TEXTAUSZUG:
§ §
Ist dies bereits das ein erstes Zeichen einer Beruhigung? Das hofft der
Innenminister, der mit 45.000 Angehörigen der Polizei und Gendarmerie und
selbst Eliteeinheiten praktisch alles eingesetzt hatte, was ihm – außer den
Streitkräften für einen Bürgerkrieg – für die innere Sicherheit zur
Verfügung steht.
Auch die als Abschreckung gedachte starke Präsenz der Ordnungskräfte mit
Panzerfahrzeugen konnte indes nicht verhindern, dass zahlreiche Städte und
Quartiere erneut in Angst und Schrecken versetzt wurden. Manchmal bereits
am hellen Tag griffen kleine Gruppen von Jugendlichen im Zentrum von
Marseille, Straßburg oder [2][Nizza], aber auch in mehreren Vororten der
Hauptstadt Paris Geschäfte oder ganze Einkaufszentren an. Besonders
interessiert waren die Plünderer an Mode- und Sportartikeln, Handys,
alkoholischen Getränken oder Zigaretten. Ein Teil davon wurde wenig später
auf der Straße zum Verkauf angeboten.
Das Chaos der ersten Krawallnächte hatte die Wirkung eines Dammbruchs. Die
jugendlichen Randalierer und Plünderer scheinen vor nichts mehr Angst oder
Respekt zu haben. Der Rest der Bevölkerung ist weitgehend schockiert. Denn
mit dem Tod des 17-jährigen Nahel, [3][der am Dienstag von einem Polizisten
in Nanterre erschossen worden war], hat diese zusehends blinde Gewalt
nichts mehr zu tun. Zu diesem konsternierten Schluss kommen die
Bürgermeister der Kommunen und Stadtviertel, in denen öffentliche Gebäude
und Einrichtungen wie Polizeiposten, Schulen, Konzertsäle oder Verwaltungen
verwüstet oder verbrannt wurden.
§ §
UNBEARBEITETE EINTRÄGE:
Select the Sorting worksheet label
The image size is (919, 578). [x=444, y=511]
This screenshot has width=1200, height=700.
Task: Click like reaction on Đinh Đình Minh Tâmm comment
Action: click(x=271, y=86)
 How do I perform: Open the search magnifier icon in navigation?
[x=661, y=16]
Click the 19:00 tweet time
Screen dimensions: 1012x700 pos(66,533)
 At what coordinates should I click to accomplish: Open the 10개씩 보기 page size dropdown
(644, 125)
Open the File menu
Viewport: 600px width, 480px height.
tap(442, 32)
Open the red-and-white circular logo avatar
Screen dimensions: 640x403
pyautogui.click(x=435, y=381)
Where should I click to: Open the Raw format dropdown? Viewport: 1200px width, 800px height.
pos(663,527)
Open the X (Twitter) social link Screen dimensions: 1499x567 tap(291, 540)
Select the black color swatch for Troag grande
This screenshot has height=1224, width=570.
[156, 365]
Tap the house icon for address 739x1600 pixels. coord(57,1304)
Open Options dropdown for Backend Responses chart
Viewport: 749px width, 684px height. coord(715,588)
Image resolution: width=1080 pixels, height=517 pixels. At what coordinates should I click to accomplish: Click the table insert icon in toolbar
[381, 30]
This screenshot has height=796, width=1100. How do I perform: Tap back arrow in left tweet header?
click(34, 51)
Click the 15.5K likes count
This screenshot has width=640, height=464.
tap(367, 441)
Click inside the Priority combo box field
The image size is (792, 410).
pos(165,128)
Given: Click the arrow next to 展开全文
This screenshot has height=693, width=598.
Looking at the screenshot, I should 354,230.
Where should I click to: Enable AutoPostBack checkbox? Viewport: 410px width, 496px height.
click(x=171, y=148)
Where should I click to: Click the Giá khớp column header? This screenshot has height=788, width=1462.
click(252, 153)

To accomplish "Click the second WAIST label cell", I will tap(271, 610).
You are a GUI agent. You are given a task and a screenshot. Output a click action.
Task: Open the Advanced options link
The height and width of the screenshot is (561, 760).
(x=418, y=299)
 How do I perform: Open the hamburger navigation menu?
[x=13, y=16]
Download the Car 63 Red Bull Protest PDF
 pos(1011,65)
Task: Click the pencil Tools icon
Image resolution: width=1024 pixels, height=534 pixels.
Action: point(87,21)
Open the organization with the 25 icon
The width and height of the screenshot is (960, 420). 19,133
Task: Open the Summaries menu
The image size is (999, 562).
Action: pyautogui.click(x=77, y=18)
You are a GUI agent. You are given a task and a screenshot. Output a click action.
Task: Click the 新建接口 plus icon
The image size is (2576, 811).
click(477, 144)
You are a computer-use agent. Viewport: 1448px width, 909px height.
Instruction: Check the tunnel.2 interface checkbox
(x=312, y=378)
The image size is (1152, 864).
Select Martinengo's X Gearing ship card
§ §
AUFGABEN:
**a.** Beantworte zum Text über die Krawalle in Frankreich diese Fragen:
(i) Wie viele Angehörige der Polizei und Gendarmerie hatte der Innenminister eingesetzt?
(ii) An welchen Waren waren die Plünderer besonders interessiert?
(iii) In welchem Ort wurde der 17-jährige Nahel von einem Polizisten erschossen?
**b.** Schreibe den Text über die Krawalle in Frankreich im Anschluss an seinen letzten Satz weiter.

ANTWORTEN JE AUFGABE:
**a.**
(i) 45.000
(ii) An Mode- und Sportartikeln, Handys, alkoholischen Getränken und Zigaretten
(iii) In Nanterre

**b.**
## Haus von Bürgermeister attackiert
Da ihnen die nationalen Ordnungskräfte nicht genügend Schutz bieten können,
stehen die kommunalen Politiker in der vordersten Linie. Ihre Versuche, mit
den Jugendlichen zu diskutieren oder ihre Eltern zu ihrer Verantwortung zu
ermahnen, sind weitgehend erfolglos geblieben. In mehreren Fällen wurden
sie selber Opfer von Angriffen wie im Süden von Paris der Bürgermeister von
L'Haÿ-les-Roses, Vincent Jeanbrun, dessen Haus in der Nacht auf den Sonntag
von Unbekannten mit einem als Rammbock verwendeten Fahrzeug attackiert
wurde.
Nur eine beschränkte Wirkung zur Prävention der Aggressionen und
Sachbeschädigungen hatte das in zahlreichen Kommunen verhängte Ausgehverbot
ab 21 Uhr. In der Pariser Region war um diese abendliche Zeit auch der
öffentliche Verkehr mit Bus und Tramway eingestellt worden. Das traf die
gesamte Bevölkerung der Außenquartiere der Banlieue, die sich damit erst
recht isoliert und oder gar bestraft vorkommen musste.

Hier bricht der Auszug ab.